**THE RECORDS:**
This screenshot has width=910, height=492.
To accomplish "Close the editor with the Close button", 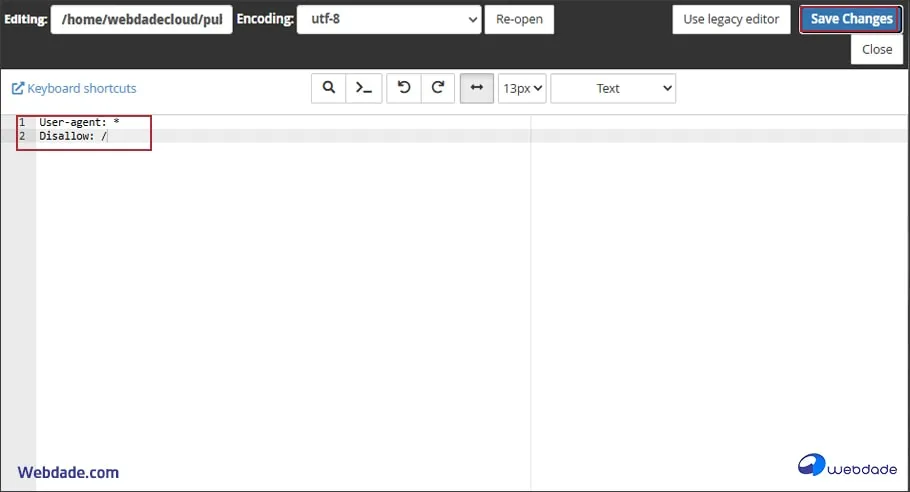I will (x=876, y=49).
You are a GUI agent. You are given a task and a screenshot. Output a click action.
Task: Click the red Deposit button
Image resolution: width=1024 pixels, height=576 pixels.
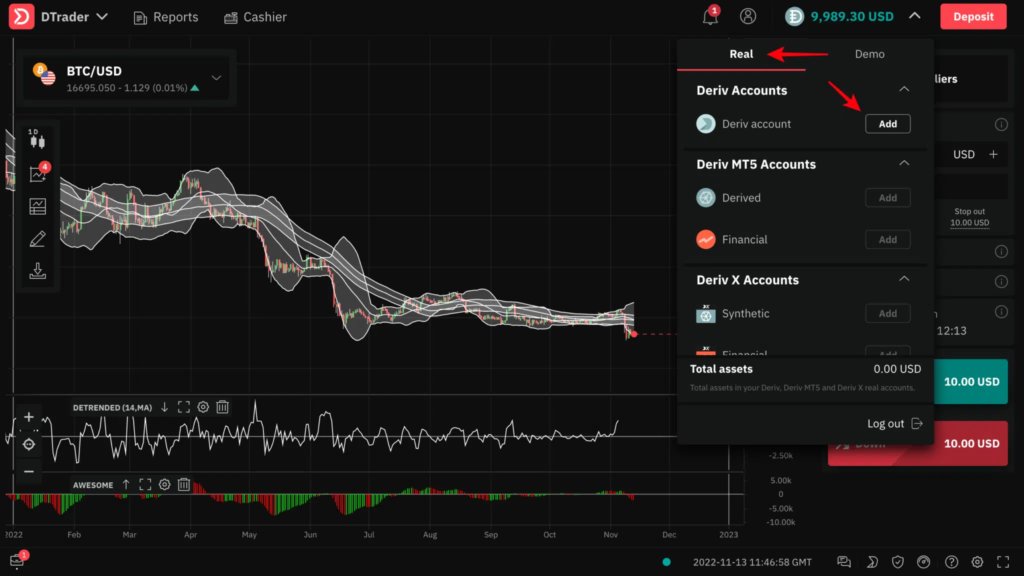pyautogui.click(x=973, y=17)
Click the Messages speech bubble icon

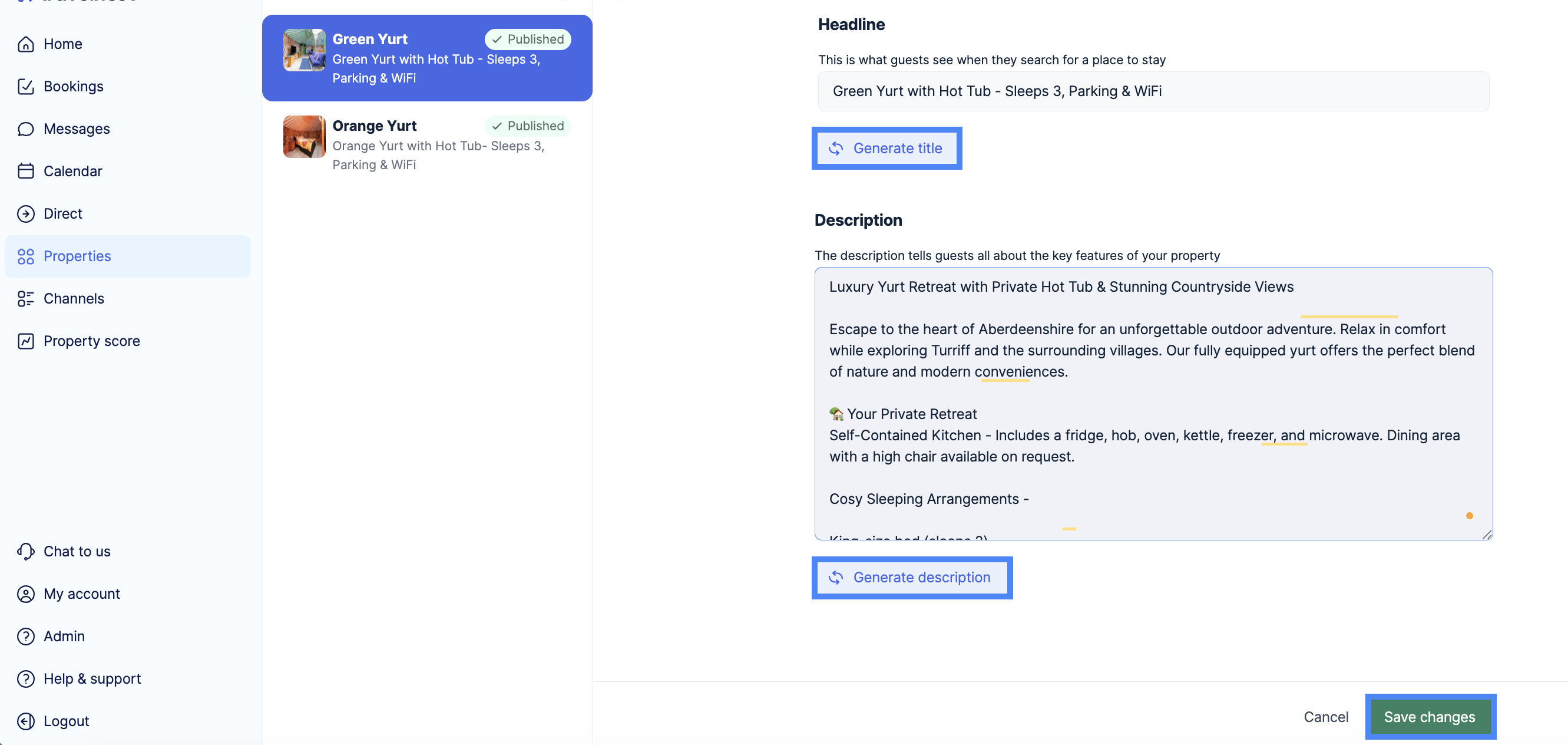(x=25, y=129)
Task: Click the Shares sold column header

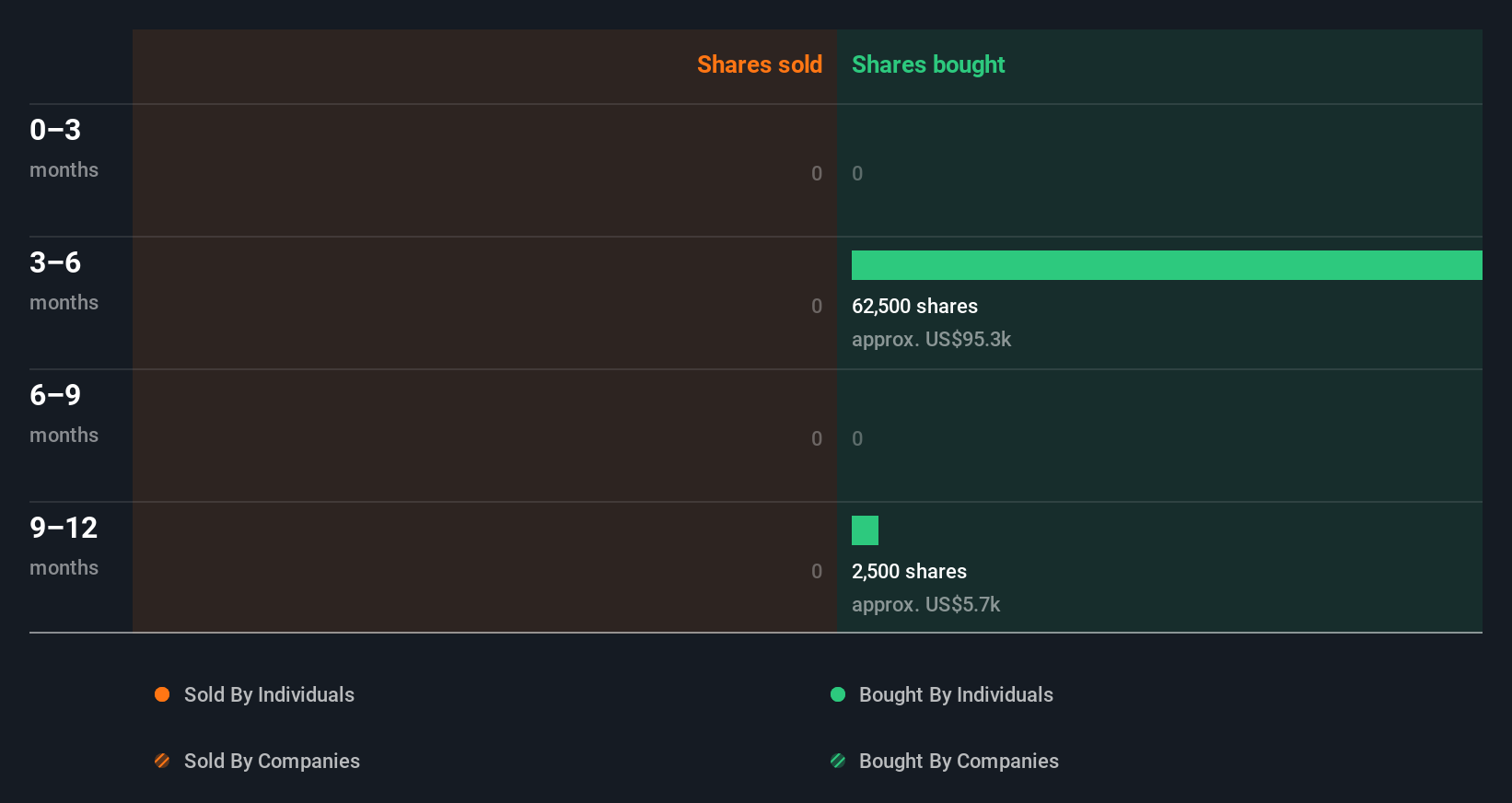Action: pyautogui.click(x=759, y=64)
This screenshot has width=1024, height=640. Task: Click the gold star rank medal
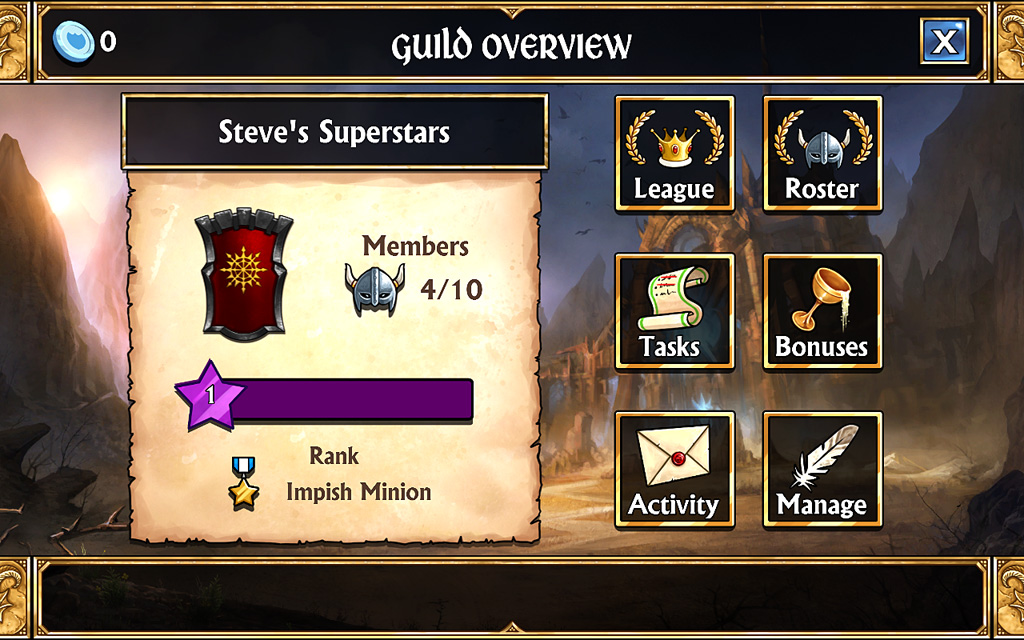[244, 483]
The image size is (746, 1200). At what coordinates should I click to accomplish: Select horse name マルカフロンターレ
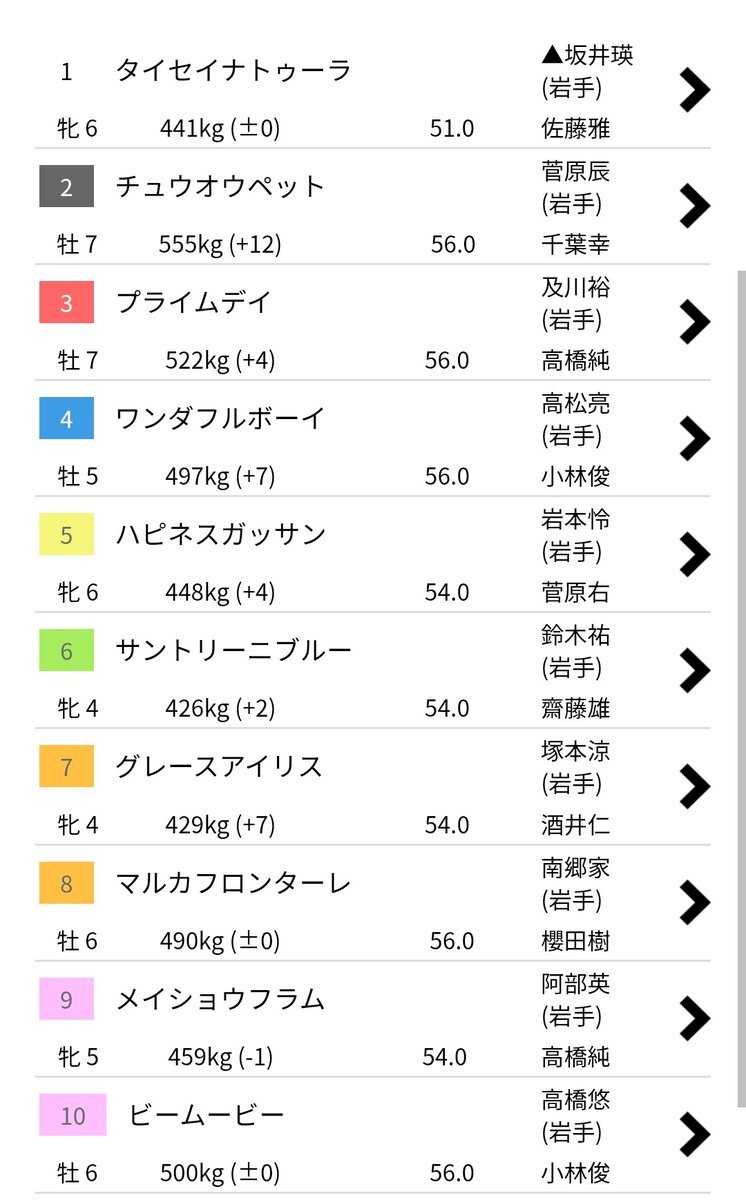(234, 882)
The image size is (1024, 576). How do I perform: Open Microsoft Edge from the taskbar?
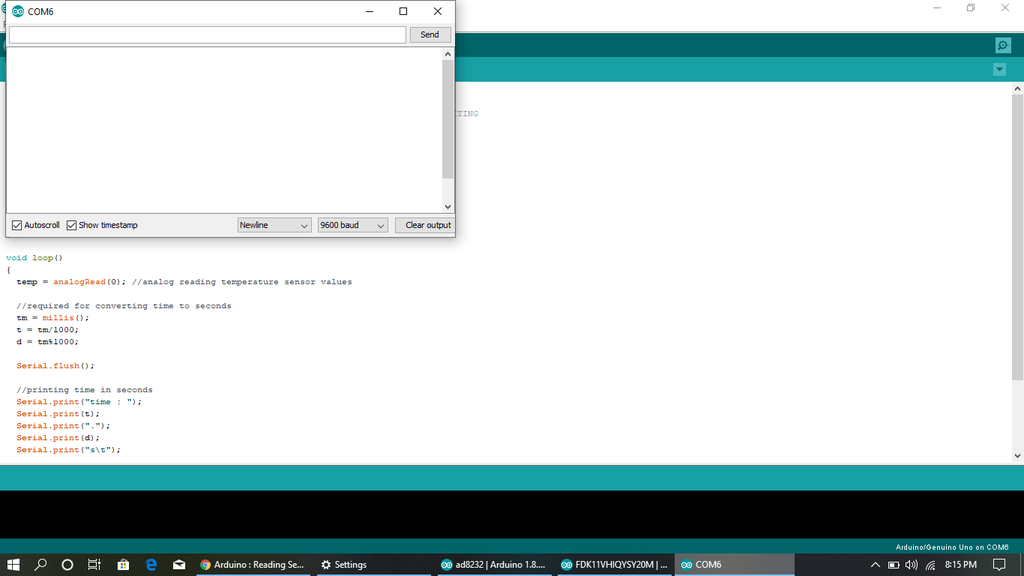(150, 564)
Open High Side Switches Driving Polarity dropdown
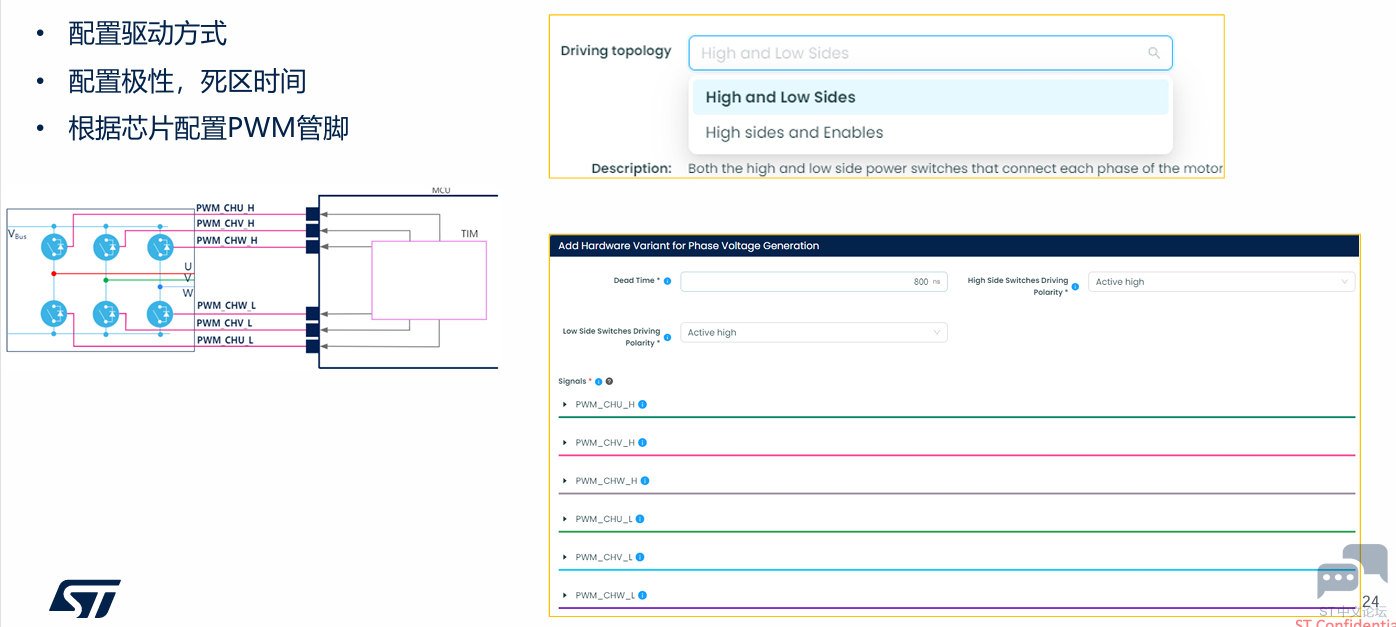 coord(1221,282)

**YOUR ASSIGNMENT:**
Nothing but the lines from the one that holds "The image size is (1024, 576)." through the end of the data should appear, written out exactly, without pictures.

**YOUR RESPONSE:**
The image size is (1024, 576). How do I perform: Open Microsoft Edge from the taskbar?
(150, 564)
Open High Side Switches Driving Polarity dropdown
 coord(1221,282)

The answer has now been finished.